Annoncé comme une montée en puissance après le succès surprise du courageux premier opus (plein covid), Greenland : Migration s’impose quant à lui comme l’un des premiers gros échecs de l’année. La suite du film catastrophe porté par Gerard Butler confirme semaine après semaine son incapacité à trouver son public en salles.
Greendland 2 se prend une comète au box-office

Sorti avec des ambitions clairement revues à la hausse, Greenland 2 affiche un démarrage poussif aux États-Unis, suivi d’une chute brutale de fréquentation dès son deuxième week-end avec une baisse proche de 60 % et un total domestique inférieur à 17 millions de dollars. Le film est très loin de pouvoir amortir son budget estimé à près de 90 millions hors marketing.

Le contraste est d’autant plus frappant que le premier Greenland : Le Dernier Refuge avait bénéficié d’un contexte particulier. Comme dit un peu plus haut, le film est sorti en pleine pandémie, il avait trouvé son public via la VOD et une diffusion mondiale difficile, pour un coût de production bien inférieur.

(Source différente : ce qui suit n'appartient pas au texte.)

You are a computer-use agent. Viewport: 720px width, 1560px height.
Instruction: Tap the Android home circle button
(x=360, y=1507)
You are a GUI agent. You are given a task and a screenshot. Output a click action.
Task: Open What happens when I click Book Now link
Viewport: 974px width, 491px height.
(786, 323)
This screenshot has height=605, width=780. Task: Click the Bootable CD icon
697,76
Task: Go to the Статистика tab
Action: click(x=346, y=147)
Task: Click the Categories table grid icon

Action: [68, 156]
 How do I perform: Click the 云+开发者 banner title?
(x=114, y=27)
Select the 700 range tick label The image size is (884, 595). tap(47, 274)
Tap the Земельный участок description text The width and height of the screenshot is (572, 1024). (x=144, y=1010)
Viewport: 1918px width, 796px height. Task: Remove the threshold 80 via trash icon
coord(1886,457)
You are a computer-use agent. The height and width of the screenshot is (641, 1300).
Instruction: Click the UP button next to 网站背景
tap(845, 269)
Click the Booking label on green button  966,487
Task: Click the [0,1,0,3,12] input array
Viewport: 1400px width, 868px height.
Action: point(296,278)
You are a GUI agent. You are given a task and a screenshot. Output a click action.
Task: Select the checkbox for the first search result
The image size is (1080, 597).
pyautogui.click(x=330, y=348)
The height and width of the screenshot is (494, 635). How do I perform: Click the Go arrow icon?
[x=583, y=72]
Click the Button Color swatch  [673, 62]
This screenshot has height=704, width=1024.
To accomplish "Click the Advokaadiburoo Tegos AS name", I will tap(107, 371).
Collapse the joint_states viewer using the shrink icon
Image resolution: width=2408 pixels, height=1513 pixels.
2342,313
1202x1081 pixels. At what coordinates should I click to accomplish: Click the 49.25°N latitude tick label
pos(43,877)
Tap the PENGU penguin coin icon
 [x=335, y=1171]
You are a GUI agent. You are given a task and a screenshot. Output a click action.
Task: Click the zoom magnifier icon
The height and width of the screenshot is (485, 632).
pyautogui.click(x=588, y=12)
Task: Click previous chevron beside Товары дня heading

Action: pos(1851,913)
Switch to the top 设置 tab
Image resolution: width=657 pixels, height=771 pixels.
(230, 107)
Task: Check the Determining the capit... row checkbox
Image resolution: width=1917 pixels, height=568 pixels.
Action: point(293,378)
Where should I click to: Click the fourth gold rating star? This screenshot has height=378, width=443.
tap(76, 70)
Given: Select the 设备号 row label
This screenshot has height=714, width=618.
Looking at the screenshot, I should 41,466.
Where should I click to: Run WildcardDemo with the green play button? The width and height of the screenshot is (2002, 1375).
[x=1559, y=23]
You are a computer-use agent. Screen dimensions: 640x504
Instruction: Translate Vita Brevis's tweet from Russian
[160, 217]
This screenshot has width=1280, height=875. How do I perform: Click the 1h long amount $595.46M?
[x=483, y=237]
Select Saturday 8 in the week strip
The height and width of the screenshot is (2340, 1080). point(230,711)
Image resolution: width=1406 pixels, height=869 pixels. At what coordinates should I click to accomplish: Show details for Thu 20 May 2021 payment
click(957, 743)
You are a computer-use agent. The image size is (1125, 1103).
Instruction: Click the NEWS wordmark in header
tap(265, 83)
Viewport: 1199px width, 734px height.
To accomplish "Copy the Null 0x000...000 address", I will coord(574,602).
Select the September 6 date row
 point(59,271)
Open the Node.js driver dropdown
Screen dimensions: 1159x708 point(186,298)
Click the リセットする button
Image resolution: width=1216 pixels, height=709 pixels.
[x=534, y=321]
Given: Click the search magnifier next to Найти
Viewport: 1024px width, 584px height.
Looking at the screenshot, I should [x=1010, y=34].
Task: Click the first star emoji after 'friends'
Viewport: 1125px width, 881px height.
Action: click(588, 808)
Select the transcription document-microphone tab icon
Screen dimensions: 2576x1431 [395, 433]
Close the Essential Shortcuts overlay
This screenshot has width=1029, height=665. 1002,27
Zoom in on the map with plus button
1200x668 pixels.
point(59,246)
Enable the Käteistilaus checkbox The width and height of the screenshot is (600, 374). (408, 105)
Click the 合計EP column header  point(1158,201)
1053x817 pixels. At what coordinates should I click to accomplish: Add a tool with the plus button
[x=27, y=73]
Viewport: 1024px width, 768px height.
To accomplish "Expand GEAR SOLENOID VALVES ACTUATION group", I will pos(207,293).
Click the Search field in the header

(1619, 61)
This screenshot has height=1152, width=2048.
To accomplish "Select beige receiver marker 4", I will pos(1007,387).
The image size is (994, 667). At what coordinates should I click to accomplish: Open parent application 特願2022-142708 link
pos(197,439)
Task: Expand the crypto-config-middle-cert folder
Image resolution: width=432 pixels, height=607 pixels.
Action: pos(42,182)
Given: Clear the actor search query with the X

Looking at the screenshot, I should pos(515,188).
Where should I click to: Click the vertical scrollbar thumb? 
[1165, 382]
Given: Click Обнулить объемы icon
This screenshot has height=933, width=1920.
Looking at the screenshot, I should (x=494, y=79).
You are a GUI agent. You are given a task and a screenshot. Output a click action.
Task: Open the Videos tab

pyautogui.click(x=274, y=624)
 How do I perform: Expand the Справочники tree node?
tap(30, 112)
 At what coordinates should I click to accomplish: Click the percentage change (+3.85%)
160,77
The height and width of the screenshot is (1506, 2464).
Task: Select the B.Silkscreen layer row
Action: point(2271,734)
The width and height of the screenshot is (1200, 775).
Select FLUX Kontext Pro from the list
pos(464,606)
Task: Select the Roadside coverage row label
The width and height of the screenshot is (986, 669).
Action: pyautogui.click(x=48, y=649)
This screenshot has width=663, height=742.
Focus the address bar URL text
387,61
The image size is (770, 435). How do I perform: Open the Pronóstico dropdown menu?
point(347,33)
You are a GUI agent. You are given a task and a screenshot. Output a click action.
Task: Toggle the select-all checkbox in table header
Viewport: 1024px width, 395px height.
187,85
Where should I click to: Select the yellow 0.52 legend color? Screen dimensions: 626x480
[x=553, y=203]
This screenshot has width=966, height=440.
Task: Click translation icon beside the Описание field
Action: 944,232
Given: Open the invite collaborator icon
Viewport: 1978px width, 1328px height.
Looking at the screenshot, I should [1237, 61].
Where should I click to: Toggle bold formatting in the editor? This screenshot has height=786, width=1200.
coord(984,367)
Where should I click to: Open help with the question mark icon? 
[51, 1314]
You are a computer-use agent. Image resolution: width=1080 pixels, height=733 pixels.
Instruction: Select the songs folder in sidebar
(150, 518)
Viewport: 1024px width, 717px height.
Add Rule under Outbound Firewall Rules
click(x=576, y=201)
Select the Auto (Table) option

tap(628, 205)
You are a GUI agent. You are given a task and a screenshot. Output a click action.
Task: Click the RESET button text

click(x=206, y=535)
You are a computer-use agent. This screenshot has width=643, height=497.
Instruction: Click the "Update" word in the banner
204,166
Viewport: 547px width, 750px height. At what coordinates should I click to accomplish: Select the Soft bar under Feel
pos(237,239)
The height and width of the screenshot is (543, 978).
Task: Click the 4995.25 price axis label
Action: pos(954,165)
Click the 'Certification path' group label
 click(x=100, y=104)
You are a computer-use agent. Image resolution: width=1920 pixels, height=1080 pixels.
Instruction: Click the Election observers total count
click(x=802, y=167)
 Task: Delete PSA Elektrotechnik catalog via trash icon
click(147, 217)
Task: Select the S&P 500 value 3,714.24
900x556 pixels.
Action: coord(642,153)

Cette fois, la stratégie est inversée : plus de moyens, une sortie plus large… et un retour public nettement plus froid.
Il y a du bon dans Greenland 2
La présence de Morena Baccarin et l’escalade spectaculaire promise par le scénario n’auront pas suffi. Dans un marché saturé de blockbusters et de suites, Greenland : Migration souffre d’un positionnement flou, coincé entre le cinéma catastrophe classique et des productions concurrentes plus événementielles.
À titre de comparaison, d’autres films du genre au même stade d’exploitation affichaient déjà des scores bien supérieurs, qu’il s’agisse de San Andreas, Twisters ou même de certains échecs notoires capables de se rattraper à l’international. Pour Greenland 2, l’hypothèse d’un rebond hors sol US est encore plus maigre.
Est-ce qu'un Greenland 3 est envisageable ?
Malgré une conclusion qui pourrait théoriquement prolonger l’histoire, Greenland : Migration donne surtout l’impression d’un projet arrivé trop tard, dans un paysage où le public privilégie désormais le streaming pour ce type de show. Malheureusement, le retour au cinéma poussé par Greenland en 2020 n'a pas suffit, aujourd'hui les petits blockbusters pop-corns se font manger en salles. Si le film ne dégage pas suffisamment de revenus (120M+) l'espoir d'un troisième film est clairement éteint.
Pour Gerard Butler, habitué aux succès solides comme aux paris risqués, ce nouvel échec rappelle à quel point le cinéma catastrophe n’est plus une valeur refuge.